Cold air from the valley drifts upward. It’s predawn, and I’ve been moving on the Nose of El Cap through the night, focused on the rock in front of me in the faint light of my headlamp. Suddenly, I think of how tired and exposed I am, also, ropeless, far past any point of retreat. A surge of panic courses through me. I try to think of the summit, but that thought too is dangerous.
An image floats into my mind. I’m following my father in the early morning through a pasture in the White Mountains in New Hampshire. He strides toward Moosebrook, his favorite fishing spot. I’m not even half his height, and the frosty grass brushes all the way up to my waist.
We reach the river. My dad skips from rock to rock, downstream to the first hole, and looks back for me. The water is freezing, and the rocks are covered in slime. I’m afraid to follow. I burrow painfully through the thickets of pricker bushes, swamp, and blackflies as my father calls for me. The bugs chase me back to the river’s edge, and I timidly wade in and try to catch up. Tense and anxious, I lose my footing and fall into the river. I gasp for breath in the icy water but manage to scramble onto a rock, where I bawl until my father comes back. “I don’t like fishing. I want to go home.”

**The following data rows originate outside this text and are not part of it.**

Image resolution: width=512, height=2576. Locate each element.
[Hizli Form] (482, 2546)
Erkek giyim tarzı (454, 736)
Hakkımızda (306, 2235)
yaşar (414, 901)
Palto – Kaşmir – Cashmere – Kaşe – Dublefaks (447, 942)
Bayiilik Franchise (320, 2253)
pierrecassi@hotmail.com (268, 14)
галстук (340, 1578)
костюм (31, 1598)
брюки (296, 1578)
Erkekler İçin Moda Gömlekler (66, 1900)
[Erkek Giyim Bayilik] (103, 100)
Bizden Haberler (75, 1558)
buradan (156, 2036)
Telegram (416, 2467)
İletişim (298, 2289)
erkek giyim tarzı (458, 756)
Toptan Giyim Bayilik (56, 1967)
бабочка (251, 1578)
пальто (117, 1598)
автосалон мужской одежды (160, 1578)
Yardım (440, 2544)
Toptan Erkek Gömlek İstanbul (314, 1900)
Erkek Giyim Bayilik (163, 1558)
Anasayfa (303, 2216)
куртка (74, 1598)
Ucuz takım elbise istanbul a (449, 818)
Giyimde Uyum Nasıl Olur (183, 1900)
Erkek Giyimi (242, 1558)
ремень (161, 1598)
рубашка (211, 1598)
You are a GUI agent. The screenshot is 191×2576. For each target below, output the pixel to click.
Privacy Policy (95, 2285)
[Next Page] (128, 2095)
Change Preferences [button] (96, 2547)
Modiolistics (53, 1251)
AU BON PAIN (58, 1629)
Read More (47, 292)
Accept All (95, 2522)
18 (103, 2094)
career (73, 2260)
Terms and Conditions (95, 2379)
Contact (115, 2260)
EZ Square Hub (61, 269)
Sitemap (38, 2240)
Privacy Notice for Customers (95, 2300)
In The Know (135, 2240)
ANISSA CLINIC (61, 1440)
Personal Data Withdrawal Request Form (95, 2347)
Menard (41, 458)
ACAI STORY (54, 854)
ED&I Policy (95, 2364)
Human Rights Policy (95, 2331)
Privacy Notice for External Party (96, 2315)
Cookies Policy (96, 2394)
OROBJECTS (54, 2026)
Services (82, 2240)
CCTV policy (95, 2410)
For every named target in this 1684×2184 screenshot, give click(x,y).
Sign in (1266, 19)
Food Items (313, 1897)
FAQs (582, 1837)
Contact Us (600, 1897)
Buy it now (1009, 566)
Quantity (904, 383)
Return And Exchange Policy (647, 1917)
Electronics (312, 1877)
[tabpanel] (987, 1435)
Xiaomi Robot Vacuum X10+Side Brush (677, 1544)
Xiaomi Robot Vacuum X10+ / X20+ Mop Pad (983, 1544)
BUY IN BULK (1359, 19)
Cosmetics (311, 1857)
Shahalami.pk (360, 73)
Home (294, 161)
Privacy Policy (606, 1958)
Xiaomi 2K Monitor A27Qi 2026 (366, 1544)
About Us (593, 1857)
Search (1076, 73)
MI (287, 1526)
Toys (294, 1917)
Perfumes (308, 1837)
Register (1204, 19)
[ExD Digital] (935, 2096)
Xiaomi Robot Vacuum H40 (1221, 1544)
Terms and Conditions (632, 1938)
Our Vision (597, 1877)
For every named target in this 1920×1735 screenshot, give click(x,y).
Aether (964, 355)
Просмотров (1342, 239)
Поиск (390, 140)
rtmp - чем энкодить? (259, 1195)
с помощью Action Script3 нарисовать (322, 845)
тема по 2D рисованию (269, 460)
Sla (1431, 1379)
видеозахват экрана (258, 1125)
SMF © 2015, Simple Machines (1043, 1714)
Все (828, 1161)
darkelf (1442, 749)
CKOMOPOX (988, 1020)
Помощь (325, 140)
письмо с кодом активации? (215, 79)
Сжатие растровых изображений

My father shakes his head to me, and his eyes sparkle. “Dean, put everything aside. There’s nothing to be afraid of, except a little cold water. Just focus on the next step you are taking. I feel so happy running down the river, sun reflecting off the water, my body naturally going where it’s supposed to. I almost don’t think at all. I just respond to what’s in front of me.”
He stops talking and heads downstream again. We slowly pick our way across the rocks, catching rainbows and brook trout. The day passes quickly, and my confidence rises. Soon I’m playing and racing down the rapids with eyes wide and senses alert, not knowing I’ve just received my first lesson in Zen. The air drifts over my body. I grasp the immediate. I reach for the next hold.